Do you really believe that?


----------



## danielt (Dec 19, 2012)

I might have exaggerated a bit 

Not forever, it will stabilize eventually but it will take a long time. 2-3-4 months maybe.

Ammonia spikes might go away then nitrite ones will continue. Still, a bad environment for shrimp.


----------



## fplata (May 20, 2012)

danielt said:


> If you do water changes to an uncycled tank you will keep it uncycled forever. Or the ammonia spikes will be present in it. You can start a tank fresh quickly but with less light, way more plants and seeding the tank with filter mulm.
> 
> Starting off with so much light is asking for trouble


Not true at all. Most beneficial bacteria attaches it self to something and its not free floating in the water column. You can change the water everyday and still cycle. Look at the ADA method, it calls for daily water changes for the first two weeks


Sent from my iPhone using Tapatalk


----------



## fplata (May 20, 2012)

danielt said:


> I might have exaggerated a bit
> 
> Not forever, it will stabilize eventually but it will take a long time. 2-3-4 months maybe.
> 
> Ammonia spikes might go away then nitrite ones will continue. Still, a bad environment for shrimp.


Not sure where you are getting your information from, but if I where you I would look for a new source. 


Sent from my iPhone using Tapatalk


----------



## danielt (Dec 19, 2012)

Don't know what the ADA method is. Don't need to look for a new source, the nitrogen cycle is good enough.

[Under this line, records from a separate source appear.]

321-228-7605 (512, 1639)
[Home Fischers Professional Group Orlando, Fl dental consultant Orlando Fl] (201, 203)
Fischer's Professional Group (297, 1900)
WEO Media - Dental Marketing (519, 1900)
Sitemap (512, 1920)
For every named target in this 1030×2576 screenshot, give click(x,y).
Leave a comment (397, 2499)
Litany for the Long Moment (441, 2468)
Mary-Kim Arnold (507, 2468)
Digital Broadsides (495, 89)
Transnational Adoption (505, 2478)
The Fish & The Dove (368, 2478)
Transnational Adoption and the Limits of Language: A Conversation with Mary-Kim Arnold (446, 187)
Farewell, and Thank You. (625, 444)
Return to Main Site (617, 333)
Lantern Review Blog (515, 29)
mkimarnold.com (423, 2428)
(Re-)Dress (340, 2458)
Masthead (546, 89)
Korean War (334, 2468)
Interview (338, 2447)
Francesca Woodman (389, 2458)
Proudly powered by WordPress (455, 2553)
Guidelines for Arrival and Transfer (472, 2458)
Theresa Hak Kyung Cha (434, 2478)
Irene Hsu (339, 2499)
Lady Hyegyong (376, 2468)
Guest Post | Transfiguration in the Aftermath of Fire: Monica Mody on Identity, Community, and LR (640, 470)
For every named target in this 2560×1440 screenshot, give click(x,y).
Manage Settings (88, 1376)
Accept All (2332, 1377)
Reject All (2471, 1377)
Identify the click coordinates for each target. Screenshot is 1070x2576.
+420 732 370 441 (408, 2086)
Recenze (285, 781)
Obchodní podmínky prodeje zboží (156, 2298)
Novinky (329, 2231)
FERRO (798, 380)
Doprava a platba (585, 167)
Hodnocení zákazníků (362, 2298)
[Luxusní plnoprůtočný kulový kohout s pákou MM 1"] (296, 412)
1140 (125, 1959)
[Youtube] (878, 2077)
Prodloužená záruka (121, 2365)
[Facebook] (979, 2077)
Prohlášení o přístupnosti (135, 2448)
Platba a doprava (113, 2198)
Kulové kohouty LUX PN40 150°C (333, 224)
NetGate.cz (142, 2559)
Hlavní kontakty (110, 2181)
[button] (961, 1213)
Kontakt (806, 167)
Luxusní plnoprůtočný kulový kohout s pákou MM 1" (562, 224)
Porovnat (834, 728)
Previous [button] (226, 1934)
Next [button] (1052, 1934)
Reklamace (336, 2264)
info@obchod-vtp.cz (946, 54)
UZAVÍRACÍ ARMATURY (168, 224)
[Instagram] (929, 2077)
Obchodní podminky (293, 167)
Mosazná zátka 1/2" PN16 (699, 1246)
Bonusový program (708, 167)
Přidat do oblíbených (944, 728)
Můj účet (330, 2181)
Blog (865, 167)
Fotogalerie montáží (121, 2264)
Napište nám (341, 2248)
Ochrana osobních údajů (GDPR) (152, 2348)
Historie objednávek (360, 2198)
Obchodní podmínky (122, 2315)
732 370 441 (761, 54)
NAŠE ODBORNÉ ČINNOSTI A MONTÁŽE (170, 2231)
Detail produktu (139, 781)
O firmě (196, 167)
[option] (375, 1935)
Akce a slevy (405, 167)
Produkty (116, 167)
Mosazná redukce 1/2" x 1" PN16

Bacteria attaches itself, didn't said it didn't. But how will it feed if you keep refreshing the water? Fishless cycle or not, bacteria needs food to grow. Since it grows slowly being bacteria that needs to consume energy to make energy, it needs a constant supply of ammonia. That's the first level, the second level needs nitrites. Shall I continue?

Water changes will partially restart the cycle since bacteria will die of starvation is no ammonia is present or not enough. A tank is never cycled as it's a closed system, it will have variations but it will have also some other buffers to take up any spikes.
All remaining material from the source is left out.